See CSRF on Wikipedia for more information.
Note
A common misconception is that CSRF can only be done with GET Requests. That is not true. Limiting your server to POST does not protect against CSRF.
LinOTP implements a common solution to this problem by requiring something to be sent that will NOT be automatically sent by the browser. This cannot be a cookie (because they are also sent with every request by the browser). It could be a custom HTTP header, or a custom parameter. This parameter can either contain a value that is decrypted and verified by the server (e.g. containing a timestamp that expired after a certain time) or it can simply be a value UNKNOWN to the attacker but matching a cookie.

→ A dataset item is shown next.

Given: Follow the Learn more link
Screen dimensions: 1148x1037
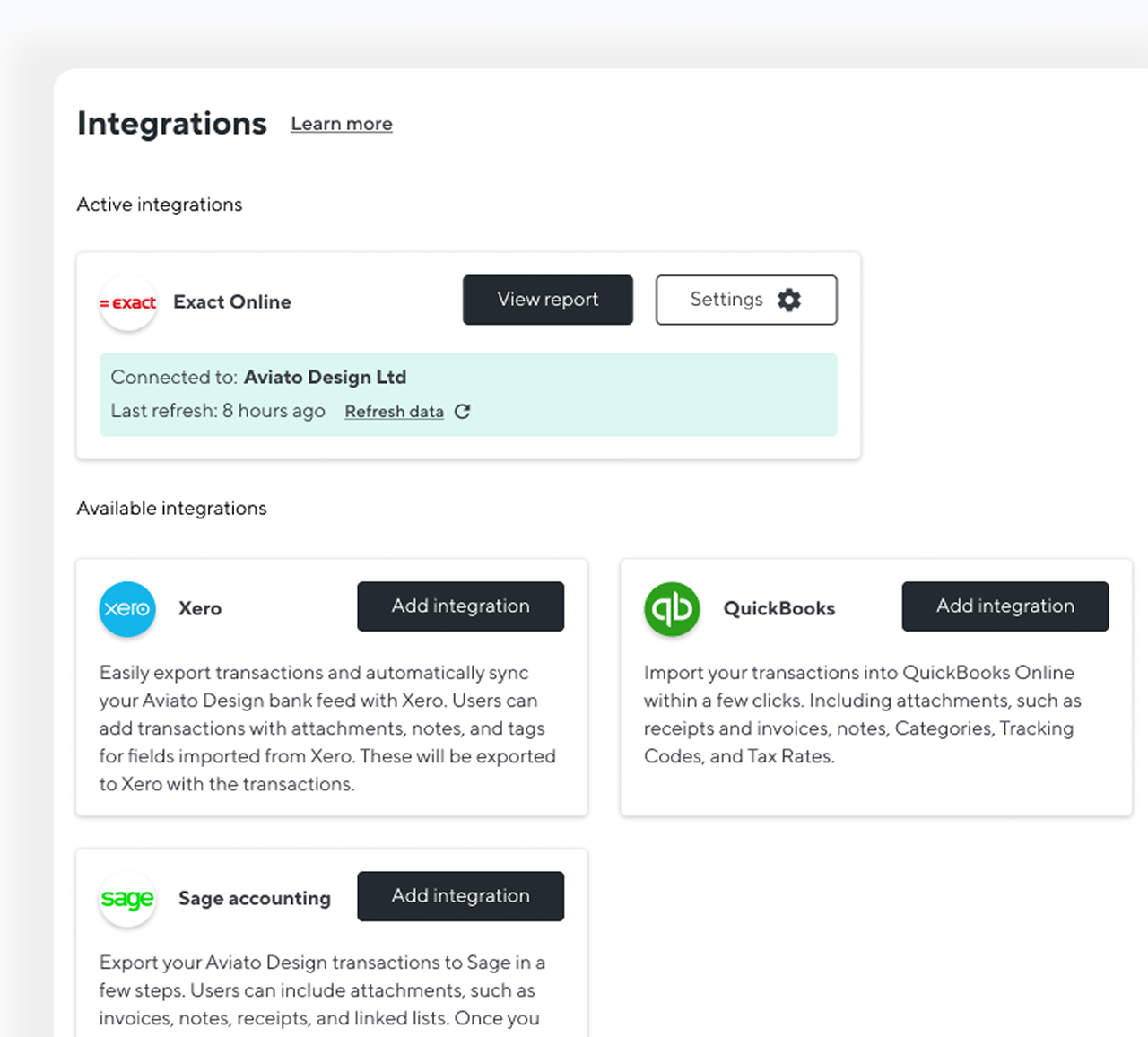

Since the attacker we are assuming only lured you onto a malicious website but has no control over your browser (and can therefore NOT see the cookies for other domains than his own) both approaches work.
LinOTP implements the second approach by using a session parameter whose value has to match the admin_session cookie.
Note
That these variables are named session and admin_session is a little bit unfortunate and confusing (since they have nothing to do with sessions) but changing it would break backward compatibility with 3rd party software that interacts with LinOTP. Something like csrf_token would have been clearer.
2.4.4. Disabling the session parameter¶
You should only disable the session parameter if you fully understand what you are doing. You open your server to CSRF attacks (see the Technical background above). It can be useful during development though because it is cumbersome to set the values in every request.
In /etc/linotp2/linotp.ini
add the following line to the DEFAULT
section:
linotpNoSessionCheck = 10.1.2.3, 192.168.0.0/24
You can add any IP address or subnet in CIDR notation separated by comma.